正解

「何者かになりたい私が、
何者かにならなければならないと思っている君たちに伝えたいこと」

小学5年生の2人に授業をすることになった。
私の生活の身近に子供はいない。
でもみんなと接するうちに、いわゆる子供といわれる
君たちに教えられることって何だろうかとすごく考えた。

巷にはいろんな知識や情報があふれている。
今、「AIが人間にとって代わられる時代だから、自分にできることを探せ、集団の中で突き抜けろ、グローバル社会に対応するために英語を学べ、プログラミングを学べ。」

いろんなことを言われる。何が正解かわからない。確かに、いい大学に入って、いい会社に勤めて、たくさんお給料をもらって、そのお金で豊かに暮らすという選択肢もある。でも、それがすべてではないといいたい。私は進学校を出て、国立大学に入ったが、就職や働くことで失敗しつづけた。それで、心を病んでしまった。
心を病むと社会に戻ってくるのに時間がかかる。それだけはやめてほしいと思う。

だから常に思っていてほしいのは「自分は自分でいいんだ」ということ。
英語を学んだって、囲碁を学んだって、プログラミングを学んでもいいが、それはあくまで、自分の武器を作っているのであって、自分を作ってはいないということ。それを忘れてはいけない。

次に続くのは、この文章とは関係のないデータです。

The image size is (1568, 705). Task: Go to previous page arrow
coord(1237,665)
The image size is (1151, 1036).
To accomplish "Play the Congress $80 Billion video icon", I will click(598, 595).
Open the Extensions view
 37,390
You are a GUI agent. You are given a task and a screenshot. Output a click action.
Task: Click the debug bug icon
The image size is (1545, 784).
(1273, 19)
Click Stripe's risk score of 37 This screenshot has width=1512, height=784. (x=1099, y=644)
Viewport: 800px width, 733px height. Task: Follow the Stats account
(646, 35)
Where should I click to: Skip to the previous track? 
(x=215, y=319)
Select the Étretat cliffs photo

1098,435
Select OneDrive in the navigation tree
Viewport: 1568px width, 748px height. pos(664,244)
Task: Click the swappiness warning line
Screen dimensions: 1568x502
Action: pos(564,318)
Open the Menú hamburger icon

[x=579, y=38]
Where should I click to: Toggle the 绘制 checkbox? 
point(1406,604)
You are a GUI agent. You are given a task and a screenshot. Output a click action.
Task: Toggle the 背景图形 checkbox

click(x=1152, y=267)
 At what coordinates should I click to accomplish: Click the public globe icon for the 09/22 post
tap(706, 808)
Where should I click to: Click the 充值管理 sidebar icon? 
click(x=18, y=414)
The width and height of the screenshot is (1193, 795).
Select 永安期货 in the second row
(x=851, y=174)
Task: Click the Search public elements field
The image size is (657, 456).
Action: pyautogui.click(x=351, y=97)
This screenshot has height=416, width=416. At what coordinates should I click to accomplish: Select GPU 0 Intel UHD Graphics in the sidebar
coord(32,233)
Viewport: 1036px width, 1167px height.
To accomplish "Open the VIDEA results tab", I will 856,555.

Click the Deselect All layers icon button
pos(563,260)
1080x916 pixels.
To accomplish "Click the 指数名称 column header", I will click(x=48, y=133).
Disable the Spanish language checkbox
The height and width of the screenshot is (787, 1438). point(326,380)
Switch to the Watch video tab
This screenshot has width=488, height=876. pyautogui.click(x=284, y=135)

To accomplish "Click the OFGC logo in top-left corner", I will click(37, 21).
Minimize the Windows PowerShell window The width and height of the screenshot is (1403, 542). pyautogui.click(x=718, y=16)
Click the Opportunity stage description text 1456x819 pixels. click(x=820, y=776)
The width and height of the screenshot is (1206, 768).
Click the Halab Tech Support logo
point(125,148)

そして仕事でつまづいて、上司に怒られたって、そんなに気にしなくてもいい。私は、それを気にしすぎて、心を病んでしまった。

君はみんなから失敗を責められたり、信頼している人から裏切られたことはあるだろうか?
いつしかそんな時が来るかもしれない。
絶望、失望、色んな感情が押し寄せてくるだろう。
自分なんかこの世に生まれなければよかったとさえ思い詰めるかもしれない。


でも、世界は広い。
働いているその会社がすべてではないし、通っているその学校がすべてではない。
転職してもいいし、転校してもいいのだ。
だけど、そこで起こった問題に対しては、そこで片付けなければならない。
何もかも放り出して辞めるということは、社会に出ると難しくなる。
それが責任というものだ。
でもそれで心を病んでしまうようだったら、放棄してもいいと思う。
私が思うに心を病むということは、自分を責めることから始まると思う。
できるところまでやっても、ダメ出しをされ、実はそこの人がみんな、自分の考えとは違う人の集まりだというもあるかもしれない。
そんなところはあっさり辞めてしまおう。
それが何年もかけて手に入れた場所でも、手に入れたものであっても、自分を責める前に、放棄しよう。

実は何年もかけて手に入れてきたものは必ずしも自分の答えではない場合だってあるのだ。
世の中の正解とされることは、いろんなところで見聞きするし、学校でも教えられるかもしれない。
ただ、自分の答えは時間をかけて探していくものだ。
義務教育では見つからないし、大学に入って教えてもらえるものでもない。
だから、いつでも考えてほしいのは、自分にとっての答えだ。答えは正解でもなければ、不正解でもない。正解にしていくものでもない。悩んで悩んで出して考えた答え、悩まなくても突然ひらめいた答え、何でもいいけど。「常に自分を大事にした」答えを出してほしい。
犯罪は侵したらいけない、自分で死ぬのもいけない、だからたまには他人に迷惑かけてもいい。本当に困る前に、人を頼っていい。

人に頼ったとき、その人の言うことがすべてになったら、それが自分の答えになってしまうかもしれない。それはその人の答えであって、自分の答えではないから、やめておこう。自分の答えは自分が毎日1分、1秒選択し続けると、きっと見えてくるものだと思っている。「答えを見つけていく作業を楽しんでみたい、苦しんでみたい。」そういう気持ちでいれば、心も病まないような気がすると最近思う。ネットや周りの人の言うことをうのみにせず、自分で考える。自分のスピードで、自分の体や心にも聞いてみる。本当にそれが正しいのかどうか。

違うと思ったら、そのやり方や言われたことを手放してみて、別の人に聞いてみよう。本を読んでみるのもいいかもしれない。その繰り返しをしているうちに、自分に合った答えが見つかるのではないか。誰かに何を言われても、「私はこう考えているから」という軸みたいなものができてくるのではないか。人に批判されたり、失敗したりしてすぐへこんでしまう心の人も徐々に強くなってくるはずだ。

何事も急いで答えを求めても、実は何も手に入らないのではないか。
急いでとびついて転んでしまう人のほうが多いように思う。
自分の頭でしっかり考えること。「自分は自分でいい」と認めること。
この2つを忘れずに進んでいけば、誰とも比較することもない「自分だけの自分らしい人生」が歩めるのではないかと思っている。そんなことを悩んでいる私は、きっと大人じゃない。子供の君たちと変わらないのだ。